### [DATA RECORDS]
##############################
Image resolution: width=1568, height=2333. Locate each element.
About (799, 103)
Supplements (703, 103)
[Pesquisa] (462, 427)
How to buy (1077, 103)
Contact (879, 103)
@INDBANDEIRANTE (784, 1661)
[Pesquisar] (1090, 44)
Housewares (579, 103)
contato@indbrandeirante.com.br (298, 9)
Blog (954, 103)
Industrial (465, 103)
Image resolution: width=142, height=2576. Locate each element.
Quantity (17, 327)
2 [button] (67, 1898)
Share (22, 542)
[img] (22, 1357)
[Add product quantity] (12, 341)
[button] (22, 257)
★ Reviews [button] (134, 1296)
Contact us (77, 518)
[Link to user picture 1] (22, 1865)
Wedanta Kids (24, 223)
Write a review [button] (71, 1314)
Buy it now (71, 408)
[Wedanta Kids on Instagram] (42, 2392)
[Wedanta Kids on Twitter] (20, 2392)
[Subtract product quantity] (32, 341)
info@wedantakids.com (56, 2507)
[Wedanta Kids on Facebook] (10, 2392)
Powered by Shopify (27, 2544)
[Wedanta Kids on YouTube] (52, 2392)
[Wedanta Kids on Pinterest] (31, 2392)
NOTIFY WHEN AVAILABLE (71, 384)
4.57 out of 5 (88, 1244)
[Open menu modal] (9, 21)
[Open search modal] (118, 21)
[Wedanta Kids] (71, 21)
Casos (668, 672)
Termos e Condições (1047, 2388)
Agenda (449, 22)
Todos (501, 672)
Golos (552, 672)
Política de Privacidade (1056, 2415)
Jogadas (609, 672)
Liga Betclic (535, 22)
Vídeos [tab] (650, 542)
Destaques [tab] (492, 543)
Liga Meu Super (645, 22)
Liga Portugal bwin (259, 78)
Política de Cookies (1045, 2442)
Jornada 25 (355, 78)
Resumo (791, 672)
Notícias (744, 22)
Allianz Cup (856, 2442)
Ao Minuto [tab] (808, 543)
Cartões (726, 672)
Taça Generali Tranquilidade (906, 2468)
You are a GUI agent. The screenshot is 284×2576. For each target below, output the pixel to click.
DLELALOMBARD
##############################
### [YOUR ASSIGNMENT]
Based on the material above, how many lines contain the string "Liga"? State the number alone.

### [FINAL ANSWER]
3